**TASK TO COMPLETE:**
Transcribe the lines starting at the one containing "1145x625 pixels." and ending at the one containing "Action: [x=488, y=77]", including both. Leave the pictures out of your answer.

**STORED ROWS:**
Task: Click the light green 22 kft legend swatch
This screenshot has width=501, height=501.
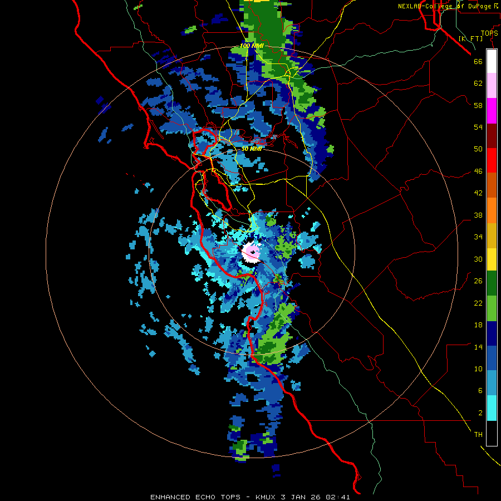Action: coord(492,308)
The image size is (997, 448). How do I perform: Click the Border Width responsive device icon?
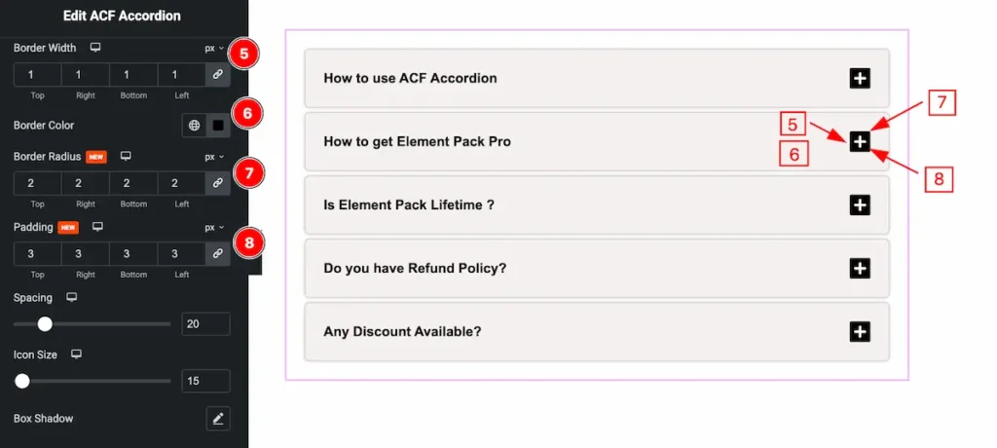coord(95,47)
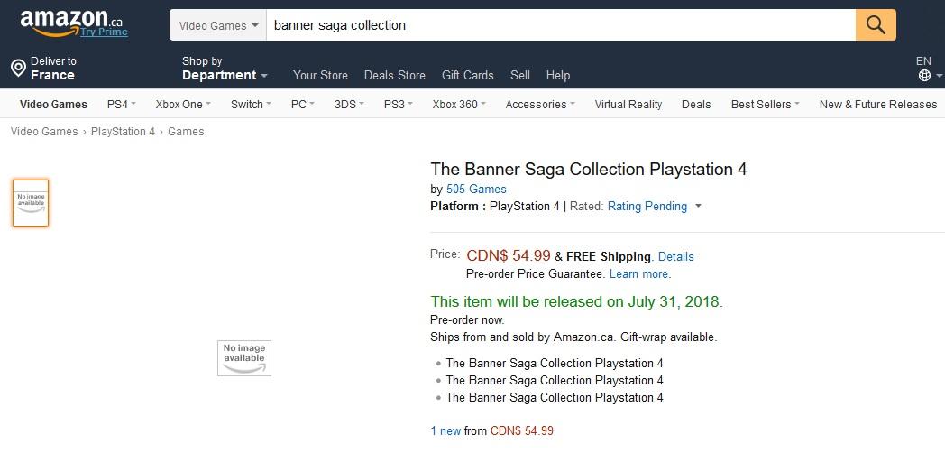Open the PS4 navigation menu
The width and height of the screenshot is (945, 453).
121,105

* * *

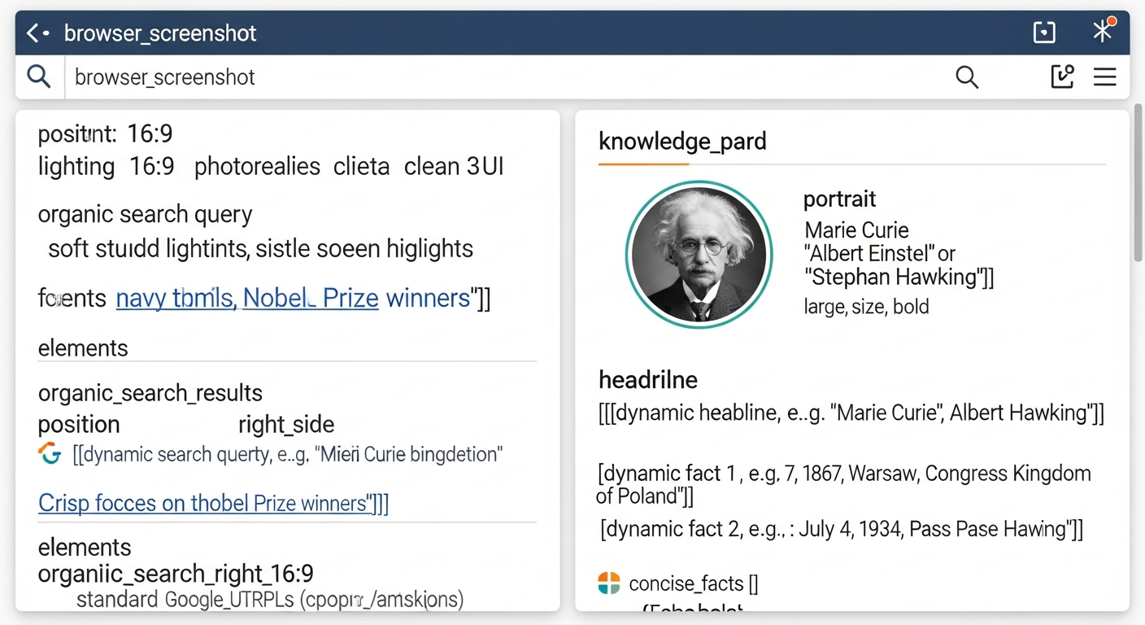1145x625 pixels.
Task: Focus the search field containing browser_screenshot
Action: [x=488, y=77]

**THE SOLUTION:**
1145x625 pixels.
Task: Focus the search field containing browser_screenshot
Action: [x=488, y=77]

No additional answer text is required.